Description of the task: Going through the material below, output exactly the lines from the one containing "Click the tidy up workflow icon" through the one containing "You are a computer-use", and no pictures.

----------

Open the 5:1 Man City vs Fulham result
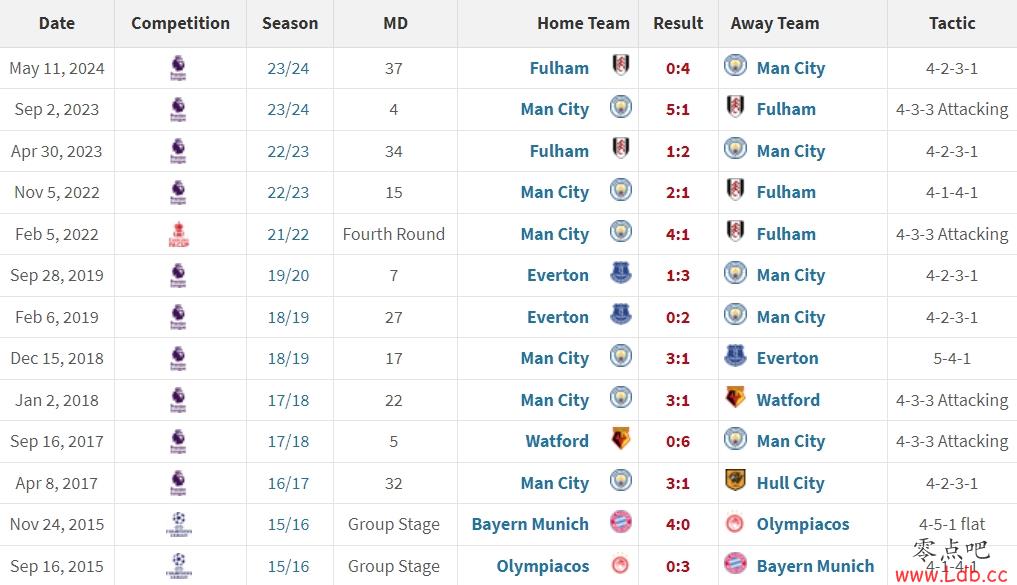[678, 110]
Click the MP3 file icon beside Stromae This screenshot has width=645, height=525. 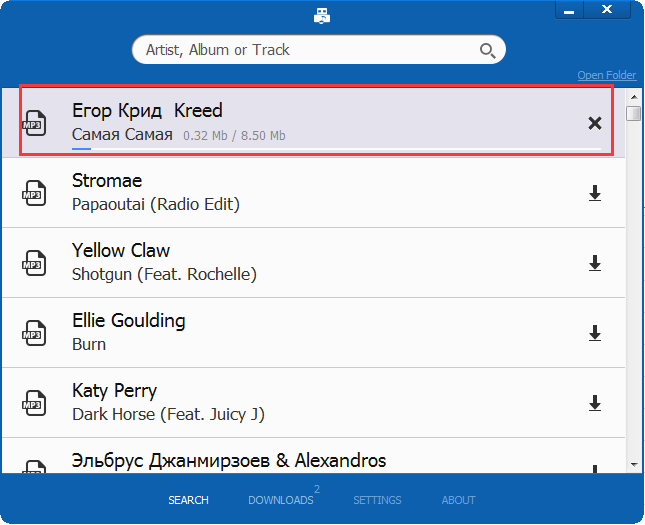click(34, 193)
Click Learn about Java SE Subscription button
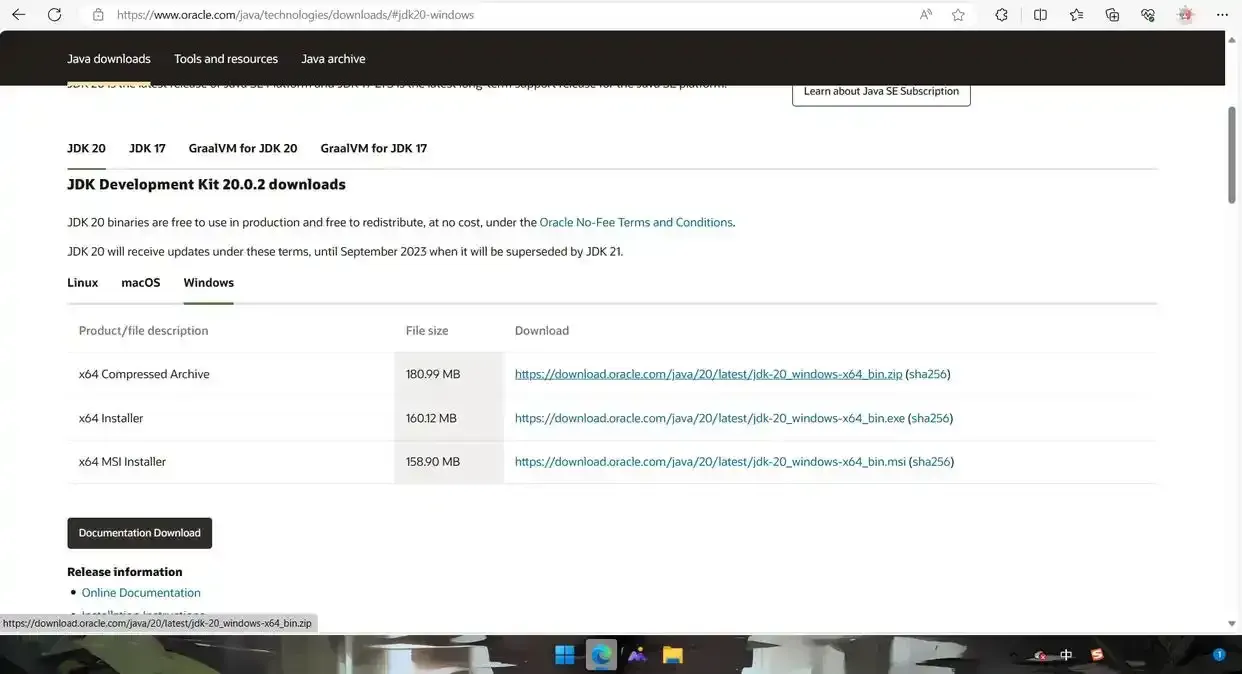1242x674 pixels. click(x=881, y=91)
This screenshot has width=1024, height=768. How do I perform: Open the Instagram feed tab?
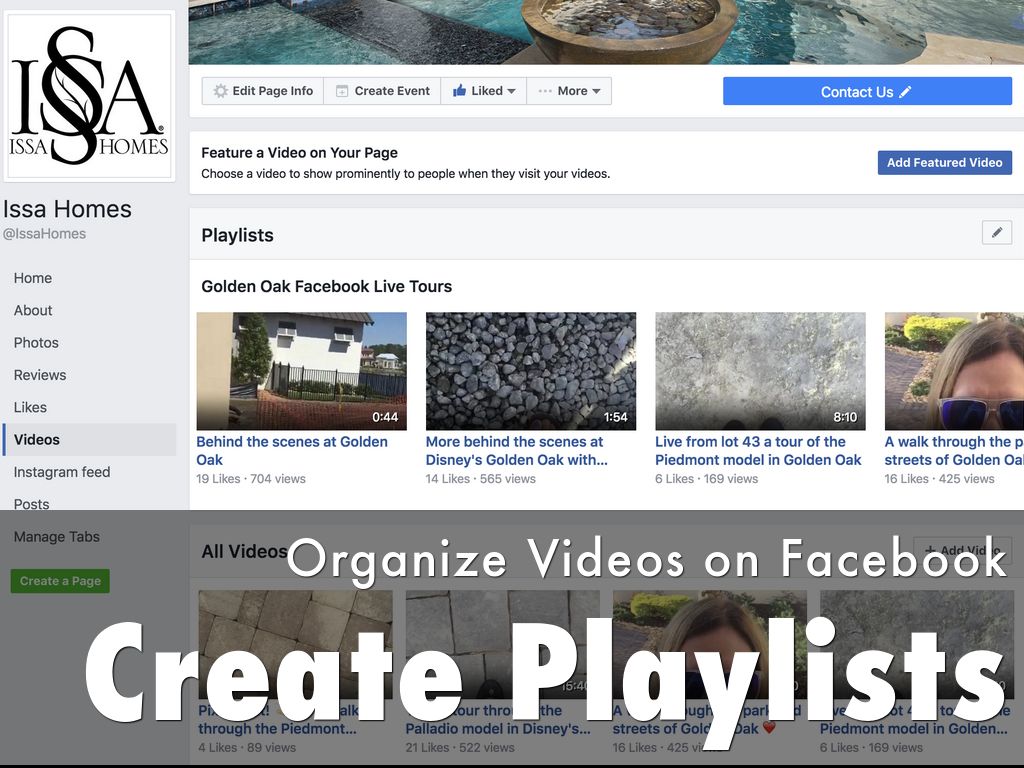[x=62, y=472]
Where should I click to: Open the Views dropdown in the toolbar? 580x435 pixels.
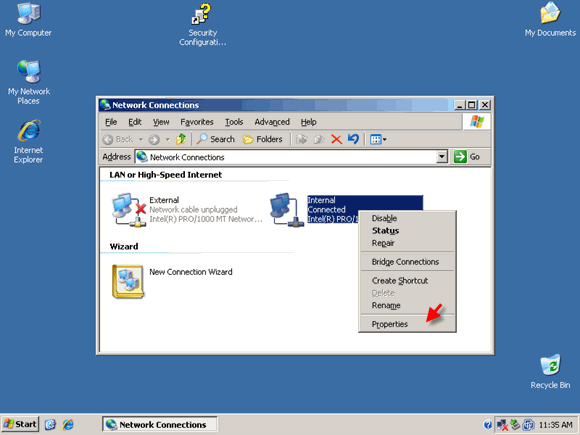pos(378,139)
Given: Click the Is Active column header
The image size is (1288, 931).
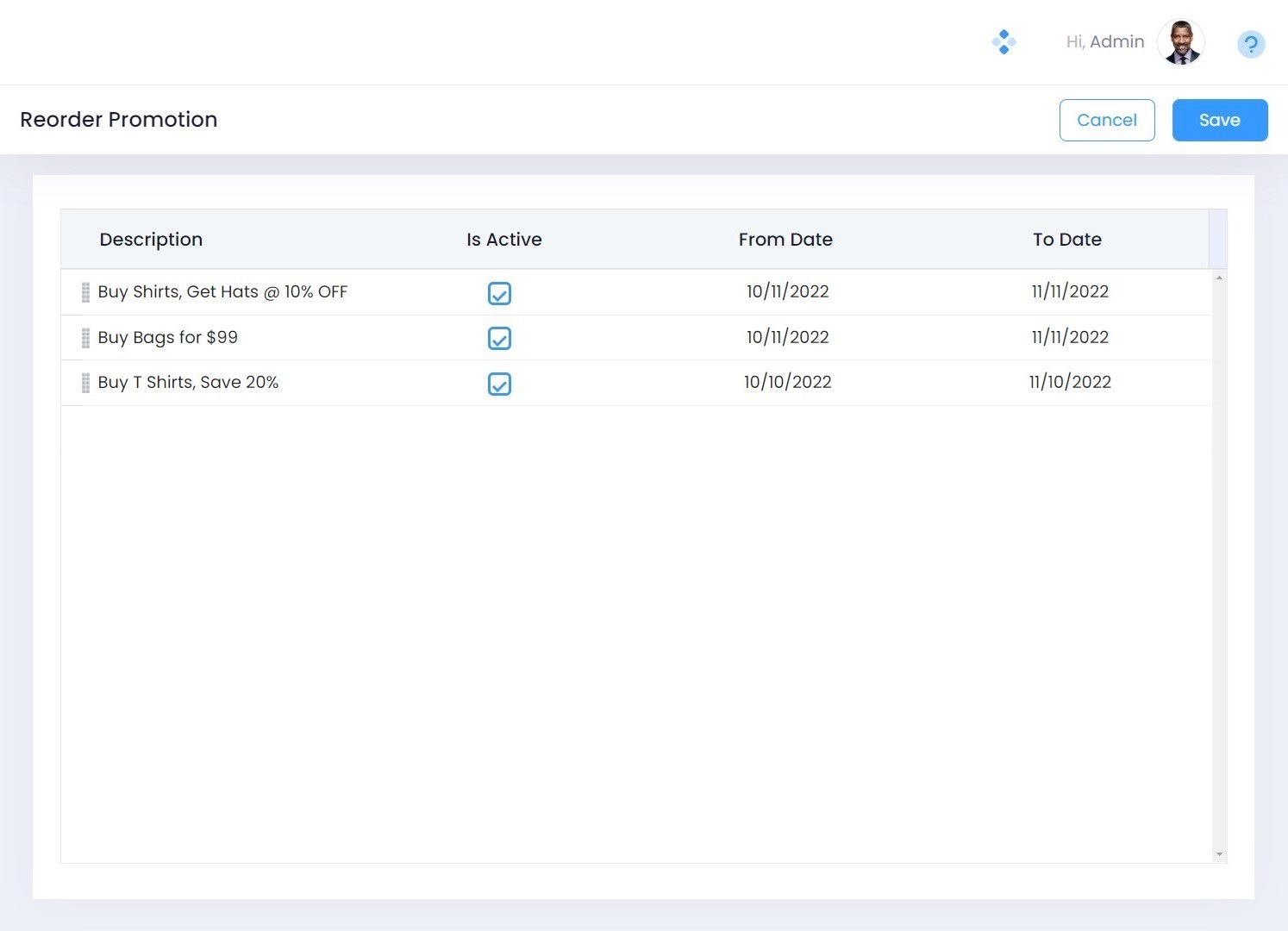Looking at the screenshot, I should tap(503, 240).

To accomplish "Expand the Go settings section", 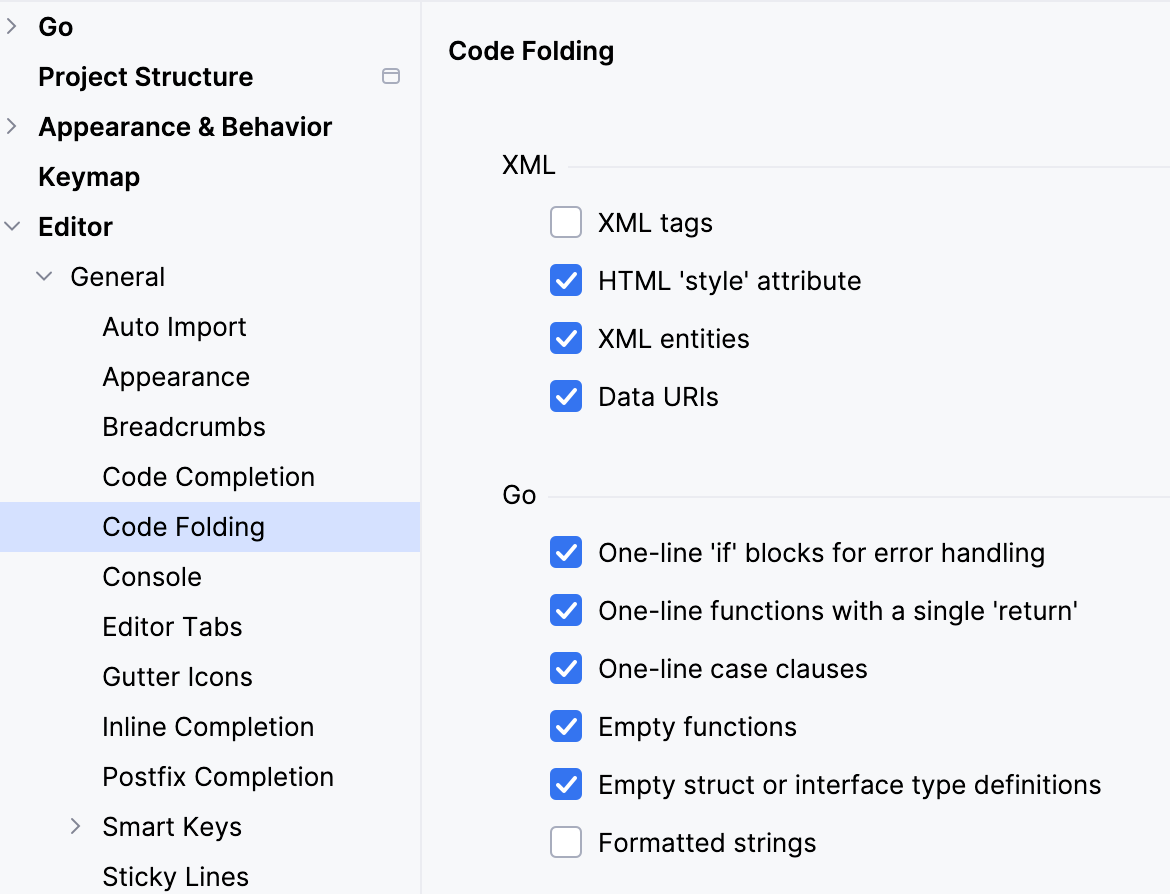I will (x=13, y=27).
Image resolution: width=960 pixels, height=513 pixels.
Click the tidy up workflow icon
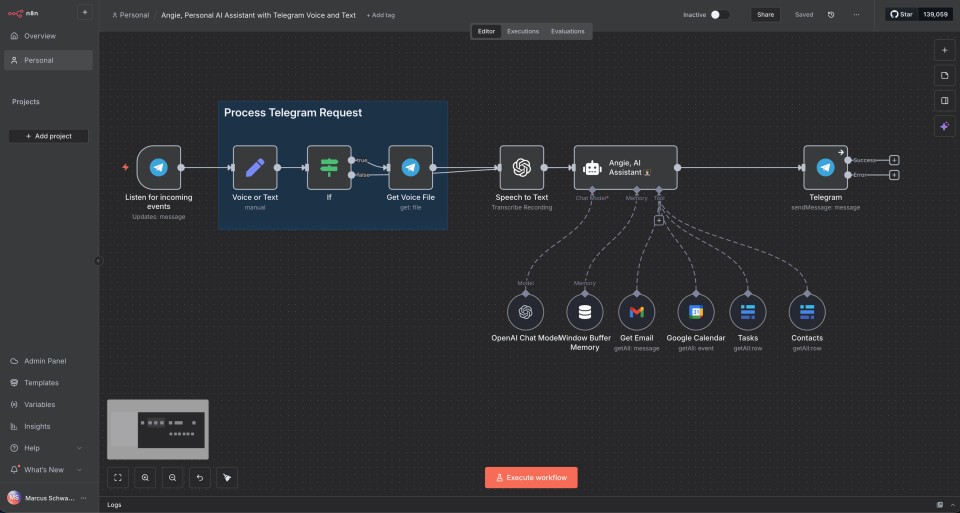click(227, 478)
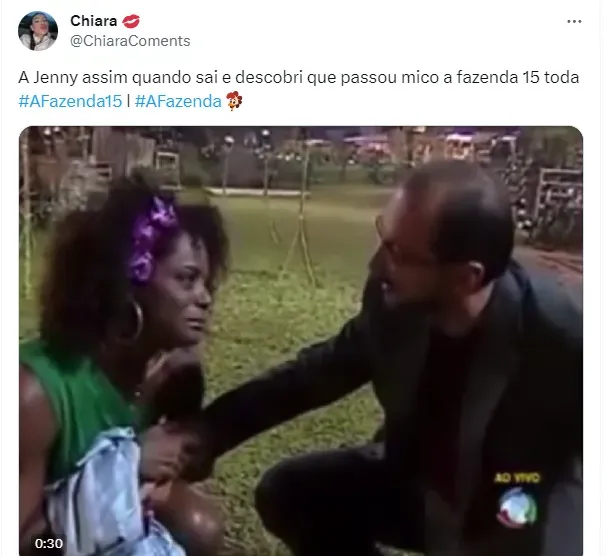The image size is (606, 556).
Task: Click the purple flower in woman's hair
Action: coord(151,238)
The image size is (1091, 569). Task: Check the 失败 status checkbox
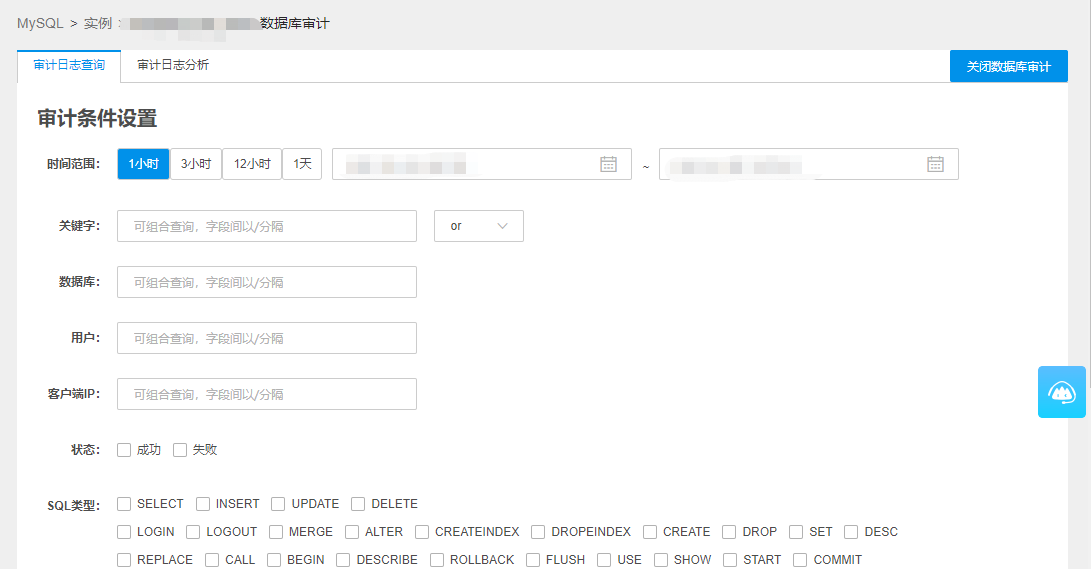pyautogui.click(x=180, y=450)
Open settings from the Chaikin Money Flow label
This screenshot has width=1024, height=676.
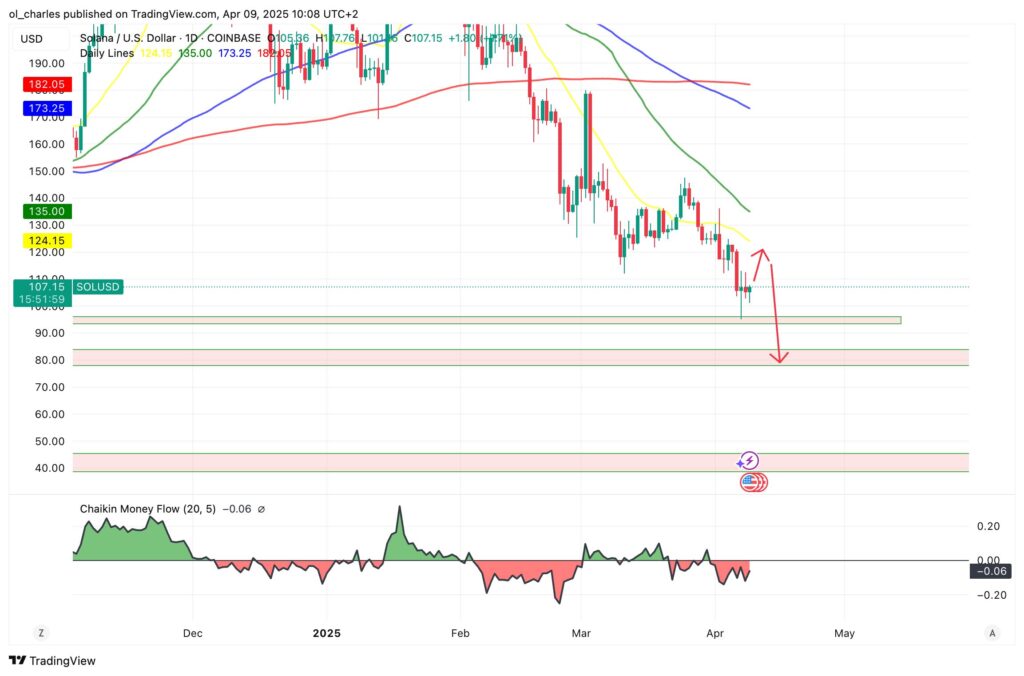[x=150, y=508]
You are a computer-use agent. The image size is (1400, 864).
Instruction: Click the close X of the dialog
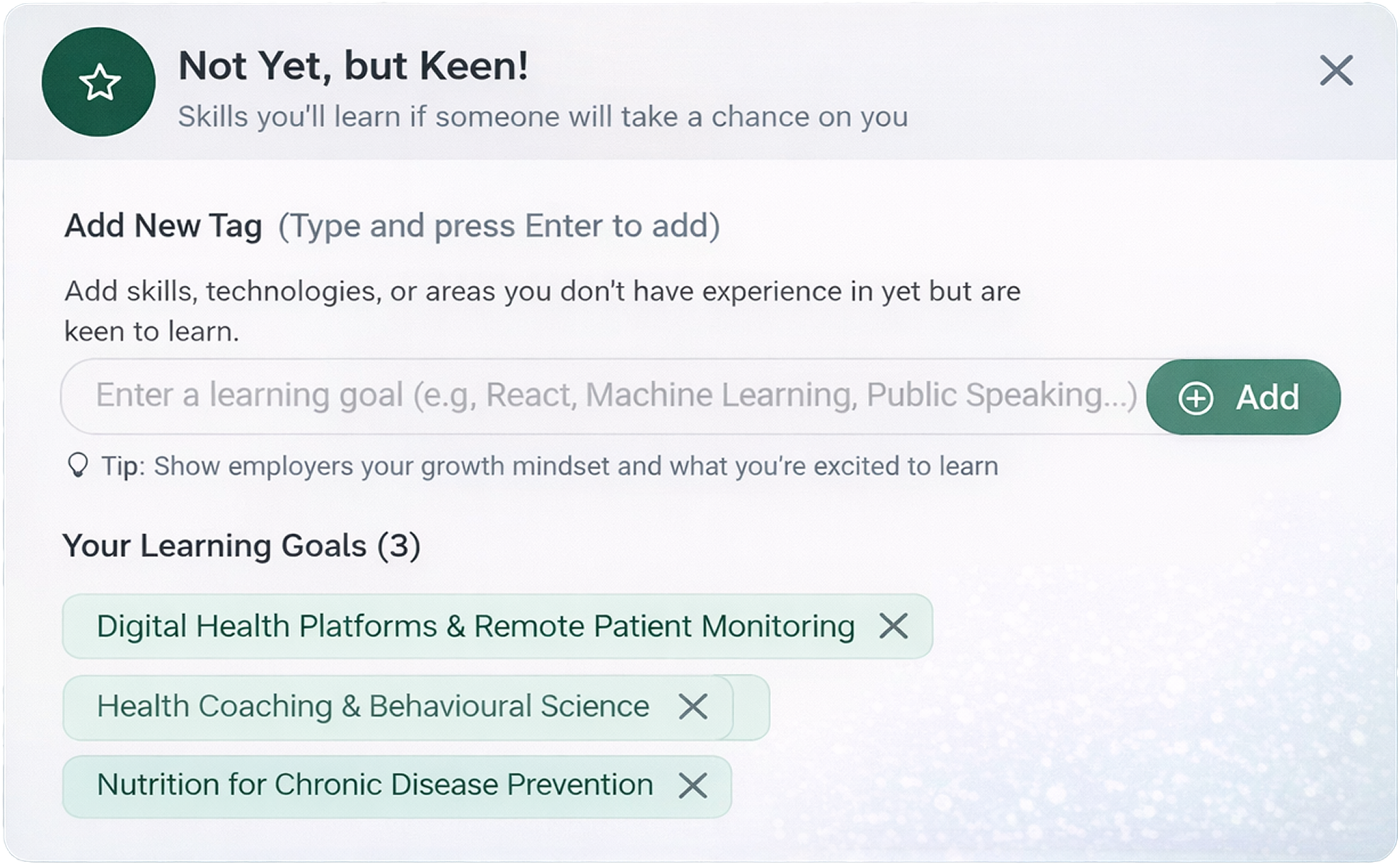1337,71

----------

Answer section:
Click the tidy up workflow icon
click(227, 478)
The image size is (606, 556).
Task: Click the purple flower in woman's hair
Action: coord(151,238)
The image size is (1091, 569). Task: Check the 失败 status checkbox
pyautogui.click(x=180, y=450)
Open settings from the Chaikin Money Flow label
This screenshot has width=1024, height=676.
[x=150, y=508]
You are a computer-use agent. The image size is (1400, 864).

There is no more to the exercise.